TASK ITEM » For the records below, print the lines from the line with "Task: Click the Science" through the line with "Switch to Page Break Preview view" exactly as written; include both end lines and exclude the rest.

[DATASET RECORDS Boundary: Start]

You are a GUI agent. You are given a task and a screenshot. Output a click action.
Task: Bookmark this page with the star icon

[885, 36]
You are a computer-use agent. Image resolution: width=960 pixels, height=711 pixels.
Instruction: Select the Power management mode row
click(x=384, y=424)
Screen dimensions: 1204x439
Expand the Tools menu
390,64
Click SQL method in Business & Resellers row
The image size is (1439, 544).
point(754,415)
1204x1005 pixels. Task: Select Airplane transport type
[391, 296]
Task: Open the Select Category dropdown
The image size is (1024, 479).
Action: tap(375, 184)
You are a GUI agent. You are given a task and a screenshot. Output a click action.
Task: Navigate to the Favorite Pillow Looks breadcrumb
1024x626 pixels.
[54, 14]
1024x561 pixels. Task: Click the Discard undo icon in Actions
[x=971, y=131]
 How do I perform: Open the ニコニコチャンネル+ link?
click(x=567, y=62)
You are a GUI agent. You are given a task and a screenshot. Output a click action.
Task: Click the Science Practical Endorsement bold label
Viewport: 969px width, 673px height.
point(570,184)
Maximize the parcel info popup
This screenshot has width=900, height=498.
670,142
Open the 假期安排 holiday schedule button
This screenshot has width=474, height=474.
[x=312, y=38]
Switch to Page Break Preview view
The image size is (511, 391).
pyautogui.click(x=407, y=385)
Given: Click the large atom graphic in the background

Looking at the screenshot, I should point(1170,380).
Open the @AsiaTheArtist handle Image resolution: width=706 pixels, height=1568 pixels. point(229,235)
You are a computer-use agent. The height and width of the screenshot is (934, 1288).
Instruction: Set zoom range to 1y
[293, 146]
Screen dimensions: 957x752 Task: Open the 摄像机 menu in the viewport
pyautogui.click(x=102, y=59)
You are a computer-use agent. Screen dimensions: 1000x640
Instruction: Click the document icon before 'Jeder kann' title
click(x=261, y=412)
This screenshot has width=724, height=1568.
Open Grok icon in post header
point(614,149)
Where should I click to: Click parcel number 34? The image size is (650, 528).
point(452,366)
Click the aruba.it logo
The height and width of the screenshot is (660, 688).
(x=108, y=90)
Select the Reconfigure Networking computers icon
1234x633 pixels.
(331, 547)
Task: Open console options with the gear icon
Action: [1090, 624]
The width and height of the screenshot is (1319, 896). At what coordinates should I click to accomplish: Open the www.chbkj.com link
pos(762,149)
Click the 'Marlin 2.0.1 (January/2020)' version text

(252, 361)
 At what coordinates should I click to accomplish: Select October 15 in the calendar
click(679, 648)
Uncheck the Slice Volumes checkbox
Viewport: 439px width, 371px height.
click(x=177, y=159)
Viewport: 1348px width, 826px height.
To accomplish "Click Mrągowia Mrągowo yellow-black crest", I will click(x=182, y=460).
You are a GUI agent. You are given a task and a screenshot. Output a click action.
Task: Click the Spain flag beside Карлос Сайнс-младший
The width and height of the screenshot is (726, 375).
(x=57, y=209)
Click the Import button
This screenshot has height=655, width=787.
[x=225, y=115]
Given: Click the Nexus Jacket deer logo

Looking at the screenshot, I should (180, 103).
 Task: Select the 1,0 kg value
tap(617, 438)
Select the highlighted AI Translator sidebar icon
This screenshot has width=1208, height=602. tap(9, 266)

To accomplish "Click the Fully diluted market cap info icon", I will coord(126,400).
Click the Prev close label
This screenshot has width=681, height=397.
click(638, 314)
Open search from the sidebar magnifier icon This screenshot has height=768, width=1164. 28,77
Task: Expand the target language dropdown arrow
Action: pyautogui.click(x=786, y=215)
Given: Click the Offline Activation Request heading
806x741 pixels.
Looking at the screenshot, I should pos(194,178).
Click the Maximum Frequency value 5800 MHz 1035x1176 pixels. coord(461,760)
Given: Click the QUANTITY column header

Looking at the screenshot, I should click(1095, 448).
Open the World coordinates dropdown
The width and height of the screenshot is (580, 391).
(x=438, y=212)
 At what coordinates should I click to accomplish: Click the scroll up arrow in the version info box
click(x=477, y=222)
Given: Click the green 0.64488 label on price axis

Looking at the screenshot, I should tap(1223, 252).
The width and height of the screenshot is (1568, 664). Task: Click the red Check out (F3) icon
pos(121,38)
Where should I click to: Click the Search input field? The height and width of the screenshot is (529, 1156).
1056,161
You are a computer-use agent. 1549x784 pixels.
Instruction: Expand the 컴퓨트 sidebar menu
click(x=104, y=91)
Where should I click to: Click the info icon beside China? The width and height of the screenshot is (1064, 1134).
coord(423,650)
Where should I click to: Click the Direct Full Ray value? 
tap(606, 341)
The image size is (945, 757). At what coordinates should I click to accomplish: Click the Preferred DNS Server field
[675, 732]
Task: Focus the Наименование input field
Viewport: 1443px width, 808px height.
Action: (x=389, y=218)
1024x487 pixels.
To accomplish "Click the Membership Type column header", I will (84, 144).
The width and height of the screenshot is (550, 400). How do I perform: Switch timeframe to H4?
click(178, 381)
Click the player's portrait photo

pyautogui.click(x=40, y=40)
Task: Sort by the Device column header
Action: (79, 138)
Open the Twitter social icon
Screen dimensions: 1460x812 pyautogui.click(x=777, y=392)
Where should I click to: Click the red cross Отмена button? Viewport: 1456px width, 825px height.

[DATASET RECORDS Boundary: End]

SOLUTION TO THIS TASK »
Task: Click the Science Practical Endorsement bold label
Viewport: 969px width, 673px height.
point(570,184)
Maximize the parcel info popup
This screenshot has width=900, height=498.
670,142
Open the 假期安排 holiday schedule button
This screenshot has width=474, height=474.
[x=312, y=38]
Switch to Page Break Preview view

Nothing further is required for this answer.